* _Supplied records_
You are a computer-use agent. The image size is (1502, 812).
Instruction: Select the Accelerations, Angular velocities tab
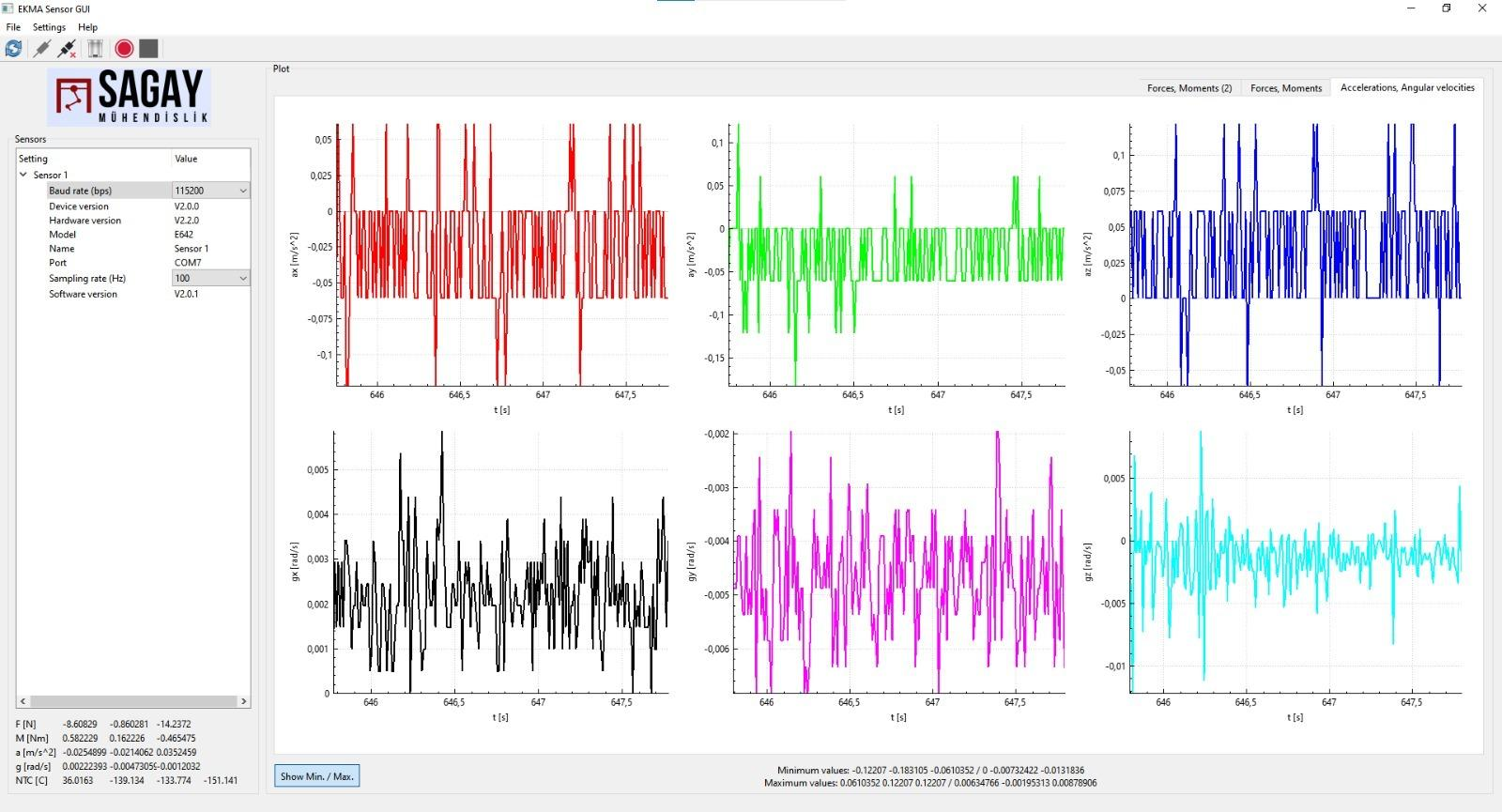[x=1406, y=87]
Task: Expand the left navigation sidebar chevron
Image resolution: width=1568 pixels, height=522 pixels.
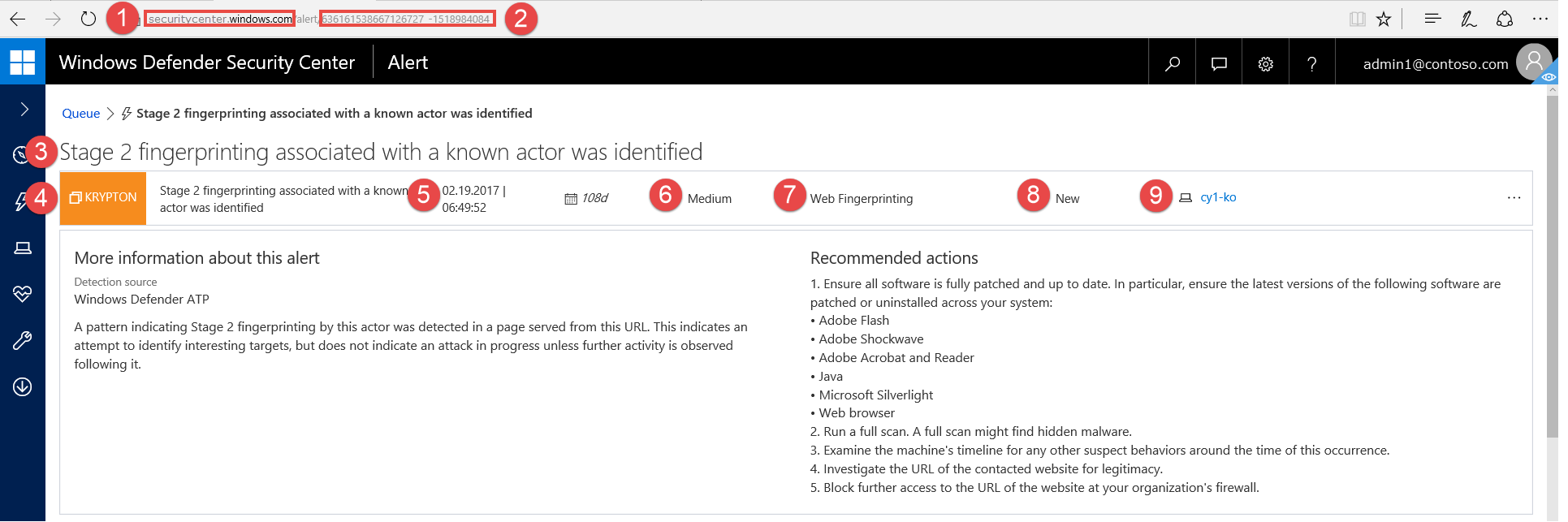Action: tap(24, 110)
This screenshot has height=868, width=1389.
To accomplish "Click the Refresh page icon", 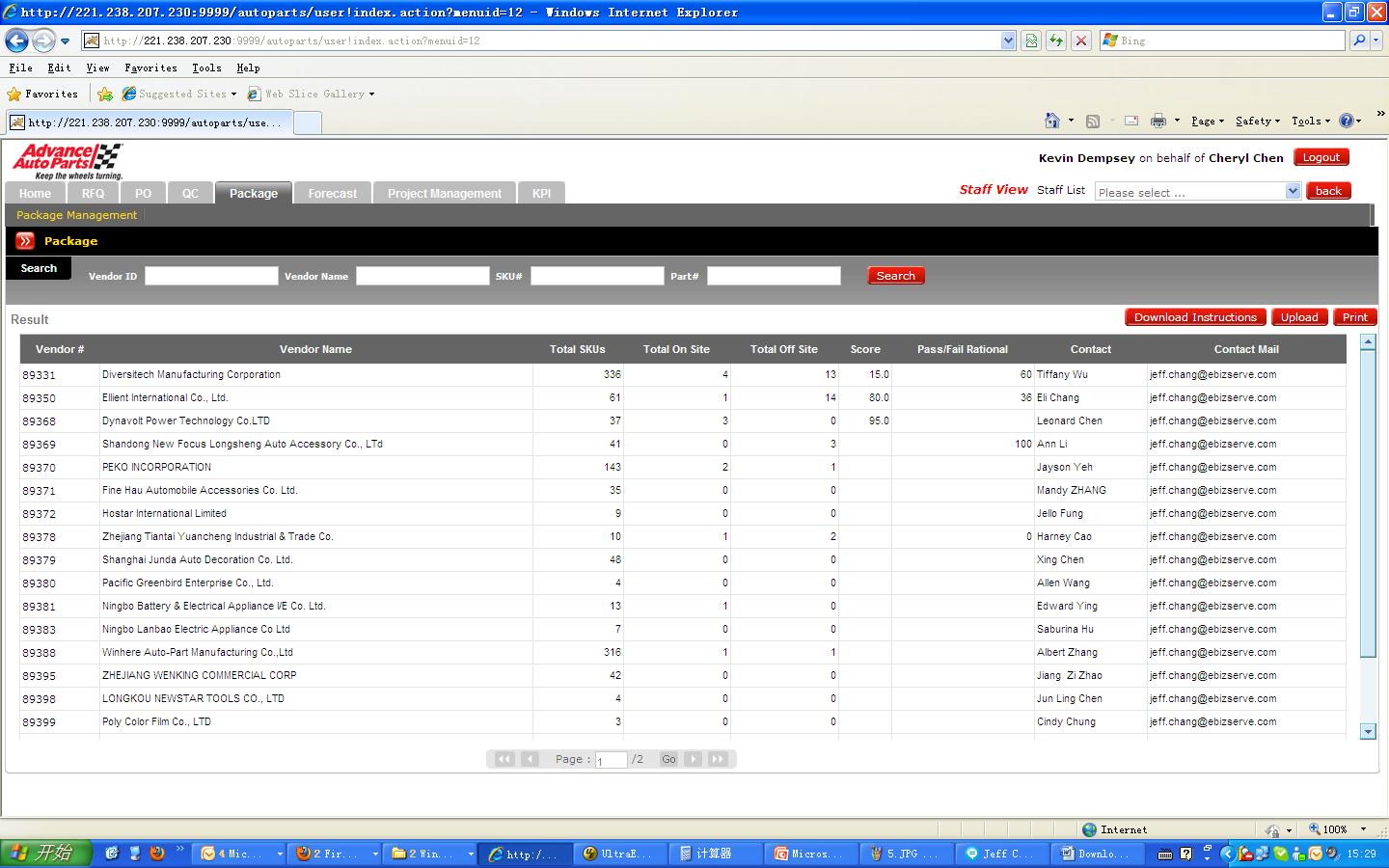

* _Given task_
Please rewrite the data above, changing "Refresh" to "Reload" and leaving everything else as it is, with the pictures left out.

* _Full output_
You are a computer-use agent. The image size is (1502, 812).
Instruction: Select the Accelerations, Angular velocities tab
[x=1406, y=87]
Task: Expand the left navigation sidebar chevron
Image resolution: width=1568 pixels, height=522 pixels.
Action: tap(24, 110)
This screenshot has height=868, width=1389.
To accomplish "Click the Reload page icon", 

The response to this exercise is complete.